La déclaration comprend également une proposition de code de conduite pour les organisations non gouvernementales qui effectuent des secours en mer.
Une meilleure coordination, des codes de conduite et les meilleures pratiques sont importants pour tous les acteurs impliqués dans la recherche et le sauvetage en Méditerranée. Les gouvernements de l'UE devraient également reconnaître que les organisations non gouvernementales effectuent d'importants efforts de sauvetage en Méditerranée, souvent dans les zones où ne sont pas présents les navires de l'UE opérant dans le cadre de Frontex et de l'opération de l'UE contre les trafiquants, EUNAVFOR MED, a déclaré Human Rights Watch.

Tous nouveaux arrangements ou instructions sur la réponse aux situations de détresse en mer devraient garantir que les navires de l'UE ne soient pas tenus de céder aux forces libyennes les opérations de sauvetage dans les eaux internationales, et devraient s’assurer que les navires se trouvant à proximité remplissent leurs obligations de sauvetage dans les eaux territoriales libyennes, dans des situations posant la menace d'une perte de vie imminente.

Les migrants et les demandeurs d'asile en Libye sont confrontés à une détention arbitraire dans des conditions épouvantables et à un risque bien documenté d'abus graves, y compris le travail forcé, la torture et la violence sexuelle.
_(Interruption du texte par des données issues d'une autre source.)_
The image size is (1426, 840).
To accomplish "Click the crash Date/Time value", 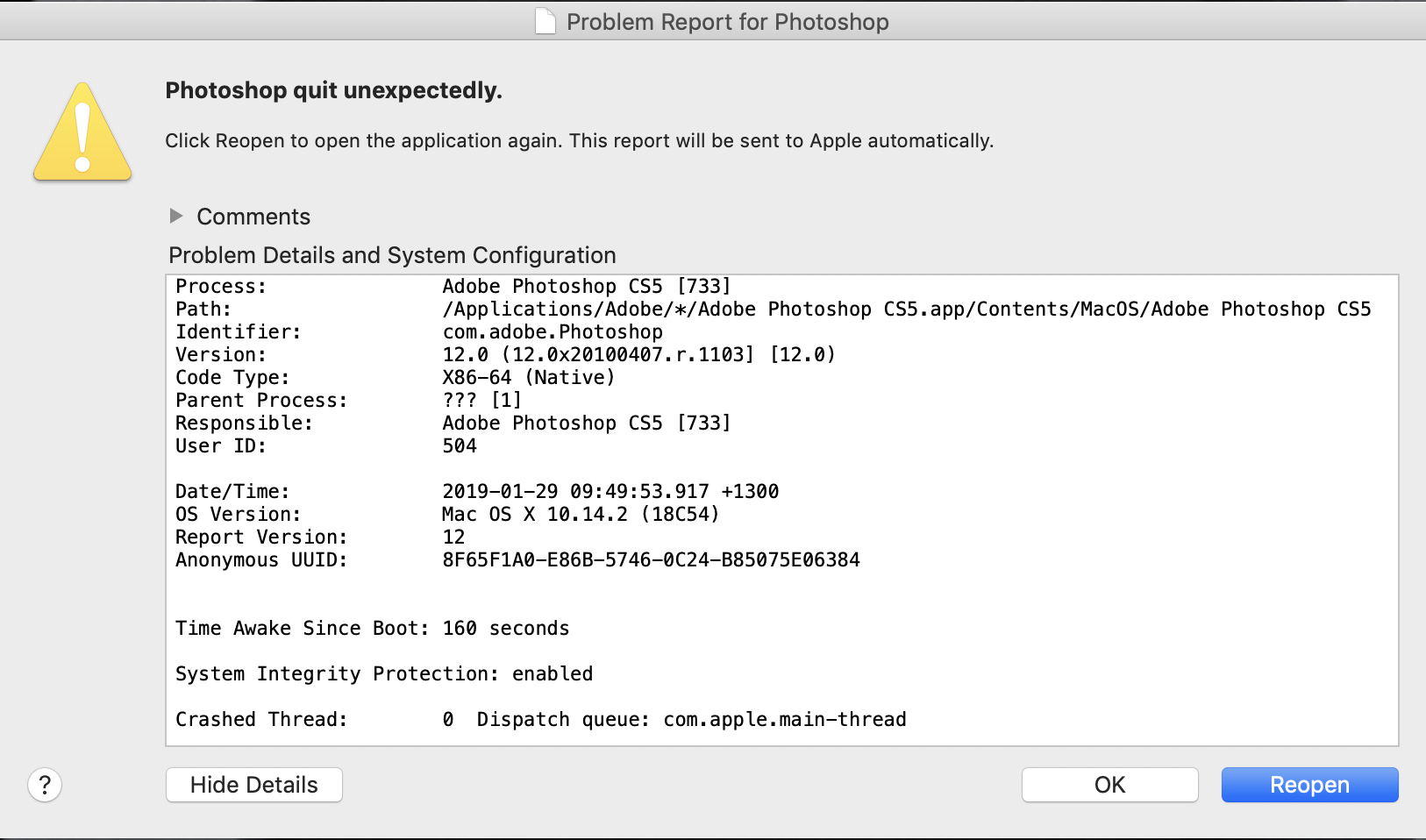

Les forces fragmentées de la Garde côtière libyenne n’ont pas les capacités d’exécuter en toute sécurité des obligations de recherche et de sauvetage. Pour autant que Human Rights Watch le sache, EUNAVFOR MED et les États membres et les institutions compétentes de l'UE n'ont pas encore mis en place de mécanisme de suivi du programme de formation pour les forces de la Garde côtière libyenne, ni d’efforts visant à améliorer les conditions dans les centres de détention.